### Text block
I've found that the Bean boots with Thinsulate are plenty warm in Northeastern climes. Really a world of difference from the unlined ones. The key is to buy them at the indicated size and not size down: they're meant to be big so that warm air (the best insulator) can circulate. I also wear them with wool socks when it gets really cold. My feet are always warm to hot.


----------



## hardline_42 (Jan 20, 2010)

unmodern said:


> I've found that the Bean boots with Thinsulate are plenty warm in Northeastern climes. Really a world of difference from the unlined ones. The key is to buy them at the indicated size and not size down: they're meant to be big so that warm air (the best insulator) can circulate. I also wear them with wool socks when it gets really cold. My feet are always warm to hot.


I remembered as I wore my Thinsulate (not Thinsulate/Goretex) Bean Boots today that they are indeed much warmer than the unlined, but without the bulk of a full liner (the insulation is in the rubber bottom only). I would never have bought them myself, but I had an old pair of MHS rebuilt with a Thinsulate bottom because it was the only kind that said "Maine Hunting Shoe" and not "Bean Boot." I was pleasantly surprised and will continue to replace worn out bottoms with the Thinsulate bottom from here on out. Still, I would rate them as adequate for commuting and trekking through light snow in milder winter temps. For prolonged use or very cold temps, I suggest a true pac boot.


----------

### Data supplied
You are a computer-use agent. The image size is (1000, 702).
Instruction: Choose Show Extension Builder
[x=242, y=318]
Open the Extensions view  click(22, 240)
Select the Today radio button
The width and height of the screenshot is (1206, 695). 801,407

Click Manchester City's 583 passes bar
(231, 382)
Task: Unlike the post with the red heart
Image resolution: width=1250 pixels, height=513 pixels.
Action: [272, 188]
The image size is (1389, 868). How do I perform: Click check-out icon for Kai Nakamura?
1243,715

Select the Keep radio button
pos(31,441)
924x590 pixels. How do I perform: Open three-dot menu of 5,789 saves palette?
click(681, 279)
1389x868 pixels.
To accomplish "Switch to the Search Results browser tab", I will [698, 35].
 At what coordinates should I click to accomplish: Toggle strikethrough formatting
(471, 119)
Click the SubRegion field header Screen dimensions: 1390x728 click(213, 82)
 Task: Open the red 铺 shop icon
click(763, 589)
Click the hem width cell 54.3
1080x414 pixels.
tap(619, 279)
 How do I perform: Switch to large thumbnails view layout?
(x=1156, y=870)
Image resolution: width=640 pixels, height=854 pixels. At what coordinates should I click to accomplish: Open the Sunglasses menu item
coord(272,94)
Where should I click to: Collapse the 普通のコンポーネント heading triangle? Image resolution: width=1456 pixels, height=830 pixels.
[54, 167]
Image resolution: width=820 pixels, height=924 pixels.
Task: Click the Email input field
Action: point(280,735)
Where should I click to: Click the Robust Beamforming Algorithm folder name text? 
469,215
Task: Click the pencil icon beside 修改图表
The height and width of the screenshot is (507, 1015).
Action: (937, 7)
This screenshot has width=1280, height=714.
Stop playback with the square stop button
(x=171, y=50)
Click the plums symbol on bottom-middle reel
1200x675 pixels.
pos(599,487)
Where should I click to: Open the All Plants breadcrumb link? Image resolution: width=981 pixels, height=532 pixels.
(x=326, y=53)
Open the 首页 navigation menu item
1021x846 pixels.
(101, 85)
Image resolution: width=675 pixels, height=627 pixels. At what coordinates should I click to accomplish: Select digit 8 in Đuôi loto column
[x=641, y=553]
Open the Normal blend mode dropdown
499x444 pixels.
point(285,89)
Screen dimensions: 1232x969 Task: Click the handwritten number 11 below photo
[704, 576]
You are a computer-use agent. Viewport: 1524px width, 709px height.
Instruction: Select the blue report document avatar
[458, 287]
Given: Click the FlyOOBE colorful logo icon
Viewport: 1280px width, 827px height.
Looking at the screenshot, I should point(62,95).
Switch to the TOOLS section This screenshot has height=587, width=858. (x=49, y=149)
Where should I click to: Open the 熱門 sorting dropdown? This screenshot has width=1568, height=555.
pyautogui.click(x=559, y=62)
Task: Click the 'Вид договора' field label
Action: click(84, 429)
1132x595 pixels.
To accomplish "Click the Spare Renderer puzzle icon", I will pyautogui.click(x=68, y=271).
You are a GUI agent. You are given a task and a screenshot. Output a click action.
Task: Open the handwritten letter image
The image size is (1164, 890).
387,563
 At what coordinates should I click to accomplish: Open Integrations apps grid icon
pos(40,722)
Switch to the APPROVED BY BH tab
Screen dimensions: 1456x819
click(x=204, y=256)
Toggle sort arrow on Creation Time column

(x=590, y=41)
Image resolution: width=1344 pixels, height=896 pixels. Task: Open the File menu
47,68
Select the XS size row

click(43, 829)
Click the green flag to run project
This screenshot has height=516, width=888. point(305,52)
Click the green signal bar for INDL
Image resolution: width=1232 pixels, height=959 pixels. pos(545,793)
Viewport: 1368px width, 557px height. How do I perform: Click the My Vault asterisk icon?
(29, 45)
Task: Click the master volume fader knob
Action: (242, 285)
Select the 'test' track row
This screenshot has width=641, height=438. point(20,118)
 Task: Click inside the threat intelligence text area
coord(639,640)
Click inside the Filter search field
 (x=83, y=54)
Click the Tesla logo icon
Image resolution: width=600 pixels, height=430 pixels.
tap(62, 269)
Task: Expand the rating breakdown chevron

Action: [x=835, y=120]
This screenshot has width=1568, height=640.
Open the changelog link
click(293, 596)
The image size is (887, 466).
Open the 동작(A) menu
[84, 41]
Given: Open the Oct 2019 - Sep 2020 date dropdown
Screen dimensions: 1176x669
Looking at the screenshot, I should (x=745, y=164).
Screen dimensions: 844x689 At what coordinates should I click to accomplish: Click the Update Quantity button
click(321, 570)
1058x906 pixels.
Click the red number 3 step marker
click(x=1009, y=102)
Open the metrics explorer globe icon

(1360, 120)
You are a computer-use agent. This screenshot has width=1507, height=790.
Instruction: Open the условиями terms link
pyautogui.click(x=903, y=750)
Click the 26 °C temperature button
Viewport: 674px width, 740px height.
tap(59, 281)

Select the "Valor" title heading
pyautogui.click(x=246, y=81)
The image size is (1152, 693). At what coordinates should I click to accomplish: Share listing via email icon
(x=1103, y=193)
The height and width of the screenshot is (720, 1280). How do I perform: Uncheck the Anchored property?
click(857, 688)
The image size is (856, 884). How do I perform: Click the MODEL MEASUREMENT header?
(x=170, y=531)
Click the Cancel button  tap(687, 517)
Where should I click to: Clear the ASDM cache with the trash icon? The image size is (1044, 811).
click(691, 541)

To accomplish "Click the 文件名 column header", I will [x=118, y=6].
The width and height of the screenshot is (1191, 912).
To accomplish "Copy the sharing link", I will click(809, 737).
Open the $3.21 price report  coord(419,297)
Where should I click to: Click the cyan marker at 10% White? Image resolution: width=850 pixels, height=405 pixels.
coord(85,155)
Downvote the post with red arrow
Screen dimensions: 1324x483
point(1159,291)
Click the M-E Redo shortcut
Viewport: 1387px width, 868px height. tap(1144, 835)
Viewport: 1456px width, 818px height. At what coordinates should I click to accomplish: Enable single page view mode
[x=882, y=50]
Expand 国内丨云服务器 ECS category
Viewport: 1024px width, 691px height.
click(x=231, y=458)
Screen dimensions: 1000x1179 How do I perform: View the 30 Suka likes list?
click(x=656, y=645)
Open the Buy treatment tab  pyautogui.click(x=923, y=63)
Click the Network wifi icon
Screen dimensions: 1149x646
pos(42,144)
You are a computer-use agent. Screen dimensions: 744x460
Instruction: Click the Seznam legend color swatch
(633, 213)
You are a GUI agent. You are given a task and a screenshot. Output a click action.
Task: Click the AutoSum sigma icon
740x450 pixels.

### What to produce
According to hardline_42's post in the forum thread about Bean boots, where is the insulation in the Thinsulate (not Thinsulate/Goretex) boots?

### Response
Only in the rubber bottom.